The Core Conflict in AI Agent Billing
Billing for AI agents presents a unique engineering challenge. Unlike traditional SaaS where value is tied to a predictable seat license, an agent's value is generated through a non-deterministic series of actions and outcomes. This creates a fundamental conflict for the underlying infrastructure. The system must provide the strict, auditable correctness that billing demands. It must also deliver the high throughput and low latency that real-time agent interactions require. These two goals pull in opposite directions.
We built our outcome resolution layer to solve this conflict. This layer sits between an agent's raw event stream and the final invoice, interpreting complex event sequences to determine billable value. We made the case for why this layer exists in The Missing Layer in AI Agent Monetization. This post is about how we engineered it.
A simple approach, like a cron job that periodically scans a database, is guaranteed to fail. We knew from first principles that such a design collapses under real-world conditions. Its failure points are immediate and severe.
- It cannot handle out-of-order or late-arriving events common in distributed systems.
- It offers no clear path for handling reversals or cancellations during a settlement window.
- It lacks a verifiable audit trail, making it impossible to defend a charge to a customer.
- It does not scale to handle bursty, high-volume event streams from thousands of concurrent agents.
This problem's gravity makes a serious infrastructure investment unavoidable. There are no shortcuts to correctness when revenue is on the line.
Solving for Sub-10ms Ingestion Latency
The first requirement for our system was clear. Billing infrastructure must never become a performance bottleneck for the AI agents it serves. This meant accepting and acknowledging events in single-digit milliseconds. From the agent's perspective, sending a billing event had to be a fire-and-forget operation.

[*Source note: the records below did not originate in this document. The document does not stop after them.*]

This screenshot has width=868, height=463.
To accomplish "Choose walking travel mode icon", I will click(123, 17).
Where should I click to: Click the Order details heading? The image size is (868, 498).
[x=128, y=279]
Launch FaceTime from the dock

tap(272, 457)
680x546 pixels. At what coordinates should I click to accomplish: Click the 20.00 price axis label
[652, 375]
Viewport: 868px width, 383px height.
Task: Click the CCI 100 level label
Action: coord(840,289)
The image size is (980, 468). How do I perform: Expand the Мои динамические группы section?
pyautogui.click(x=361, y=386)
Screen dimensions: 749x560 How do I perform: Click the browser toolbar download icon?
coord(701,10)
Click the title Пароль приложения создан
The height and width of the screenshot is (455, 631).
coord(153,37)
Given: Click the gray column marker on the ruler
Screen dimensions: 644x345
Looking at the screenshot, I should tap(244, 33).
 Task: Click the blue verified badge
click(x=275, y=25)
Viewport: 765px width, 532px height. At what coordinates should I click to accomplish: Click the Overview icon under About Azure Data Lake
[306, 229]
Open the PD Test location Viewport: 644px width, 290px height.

To achieve this, we completely decoupled event ingestion from processing. We chose Redpanda as our streaming backbone. When an event arrives at our API, we perform minimal validation, assign a deterministic ID and write it to a durable, ordered log in Redpanda. We then immediately return a success acknowledgment to the client. This keeps the agent's hot path clean and fast. All computationally expensive work, such as database writes, state evaluation and counter updates, happens asynchronously downstream.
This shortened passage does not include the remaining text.